LONG FLEUVE TRANQUILLE

Dans un entretien au Grand Continent, les philosophes Luuk van Middelaar et Pierre Manent tentent de répondre à la question suivante : Entre l’Amérique de Biden et la Chine de Xi, comment se penser parmi les autres lorsque l’idée que l’on se fait de soi-même tire sa légitimité de l’universalisme des valeurs ?

  • Le point de départ est la retraite d’Afghanistan, marqueur de recul de l’universalisme occidental : Luuk van Middelaar considère que si l’Europe n’a pas de récit identitaire à proprement parler, c’est parce, que dans sa perception d’elle-même, elle s’est coupée de l’Histoire. Elle pense commencer dans les années 1950 et renie son passé monarchique chrétien, en opposition avec son présent démocratique laïque. A quoi Pierre Manent ajoute que “seules les nations sont des aventures”.
    • La difficulté réside en effet dans le fait que l’Europe, l’idée qu’elle se fait d’elle-même, est profondément liée à l’universalité et aux droits de l’Homme.
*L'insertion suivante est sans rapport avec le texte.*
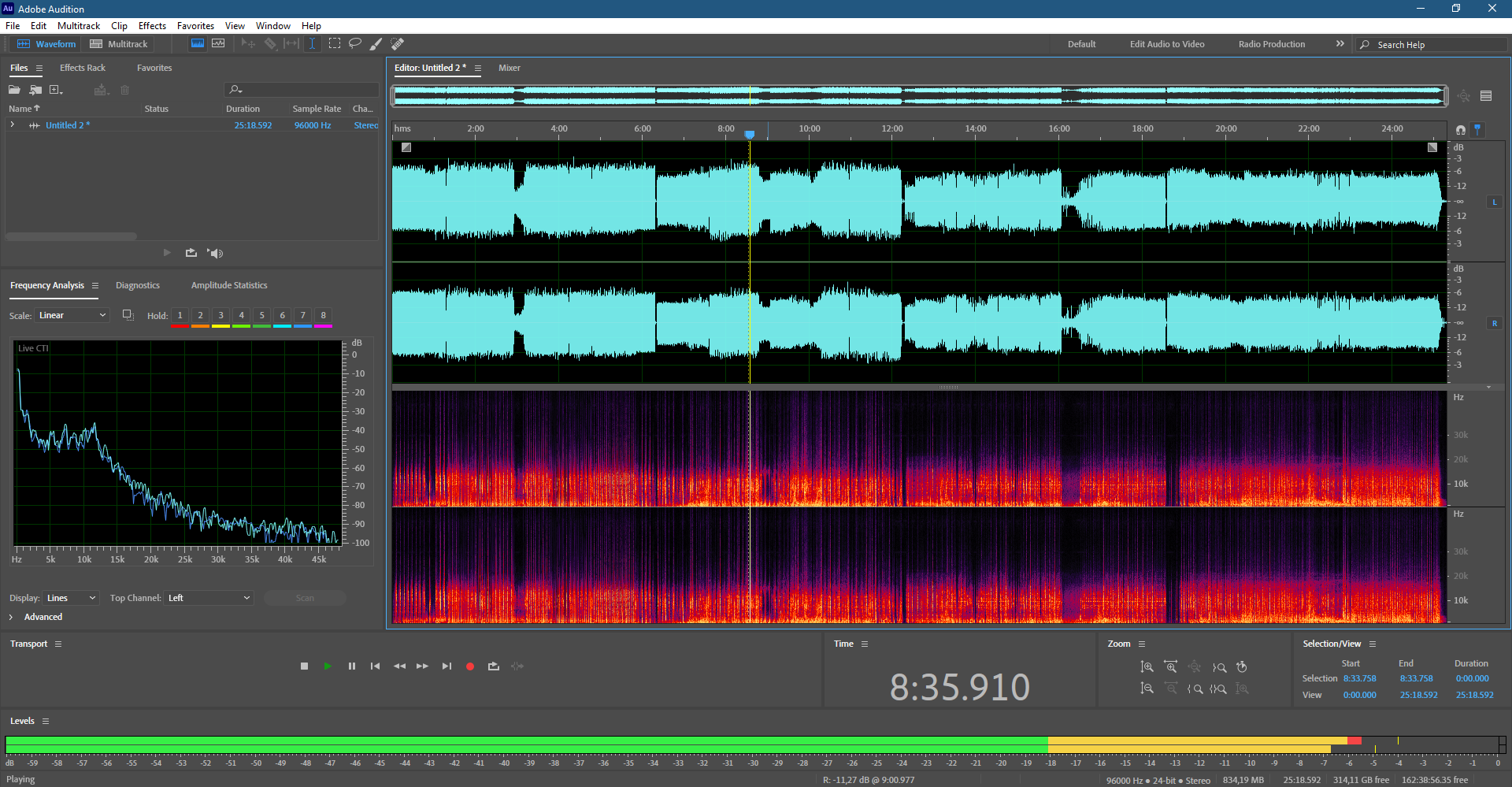Select the Lasso Selection tool
The height and width of the screenshot is (787, 1512).
pos(355,43)
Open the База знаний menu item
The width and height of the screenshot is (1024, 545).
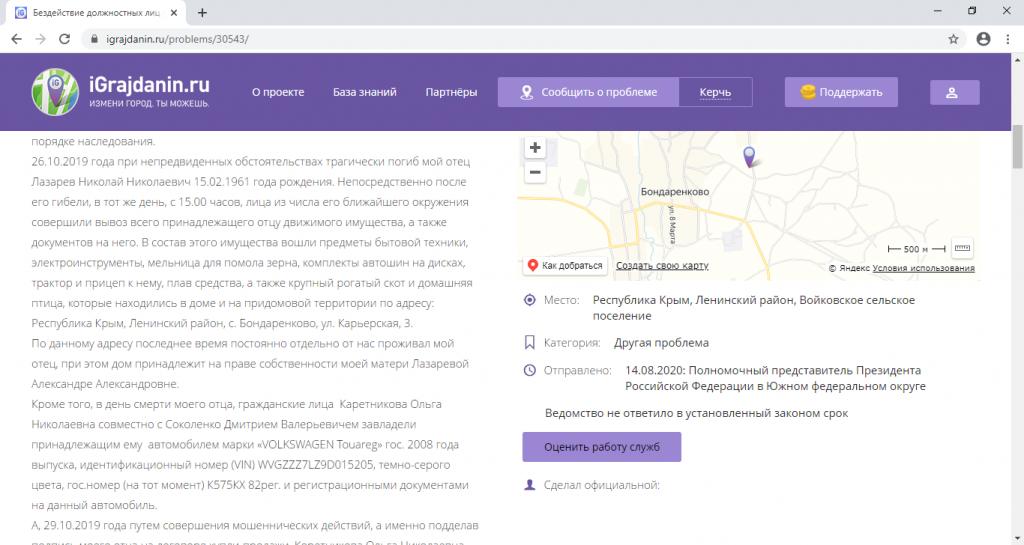pos(364,92)
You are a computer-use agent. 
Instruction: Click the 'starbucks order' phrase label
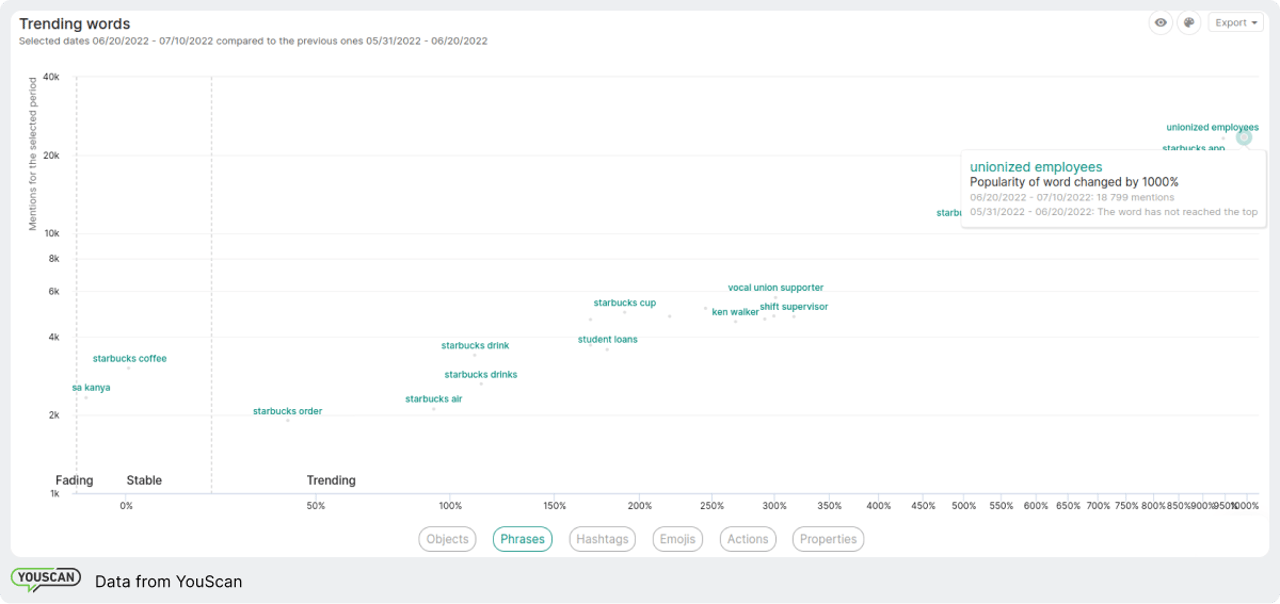pyautogui.click(x=287, y=411)
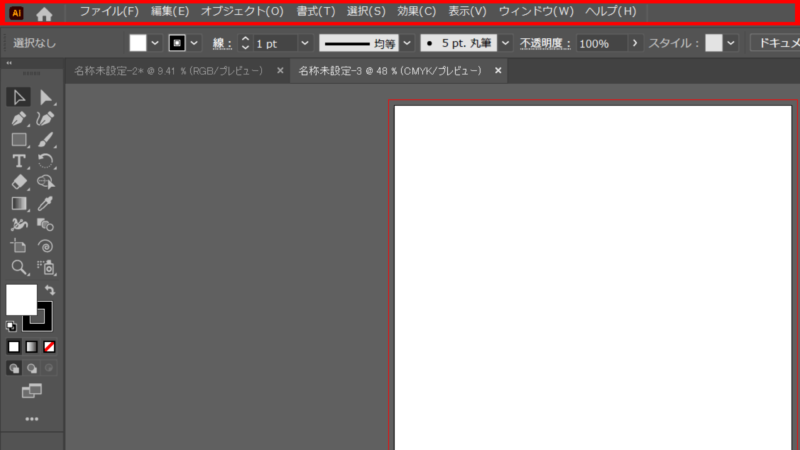Select the Type tool
800x450 pixels.
tap(18, 161)
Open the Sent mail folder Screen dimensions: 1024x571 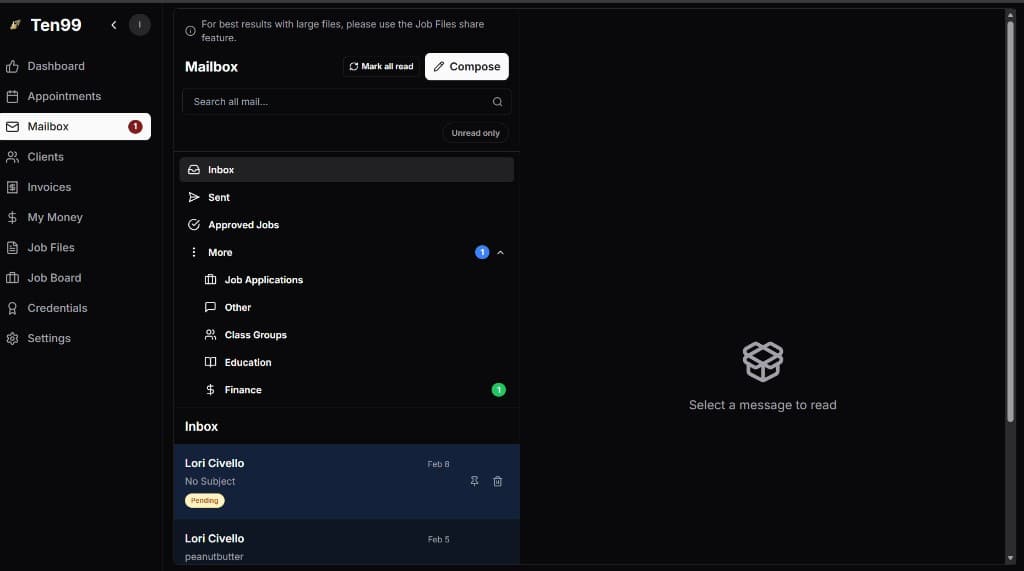[219, 198]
On pourrait donc dire que l’identité particulière des Européens est de penser universellement.
  • Les philosophes sont d’accord pour dire que : pour réfléchir à nouveau à notre identité, à notre place dans le temps et dans l’espace, il faut faire d’abord de la place pour le concert des nations et pour le rapport au christianisme.
    • “Nous devrions être capables de prendre en compte les modes de vie religieux, les contenus religieux de la vie, les traditions”, ce que nous ne faisons pas aujourd’hui à cause de l’idée de la séparation entre l’Église et l’État.
    • Cette volonté délibérée d’enterrer le passé national et chrétien de l’Europe, au fur et à mesure de l’intégration du continent et du projet supranational, semble être liée à la poursuite de l’importation de valeurs que l’Europe considère comme ayant une applicabilité universelle.
      • Sur cette lancée, dans un fil twitter, l’analyste Shahin Vallée pointe les impensés historiques d’une identité universaliste articulée sur l’héritage historique et culturel du christianisme.
    • Pierre Manent conclut : “Je pense que si nous étions un peu plus fiers de notre propre histoire, il serait beaucoup plus facile de faire partie d’un monde pluriel avec des civilisations incarnant d’autres modes de vie.”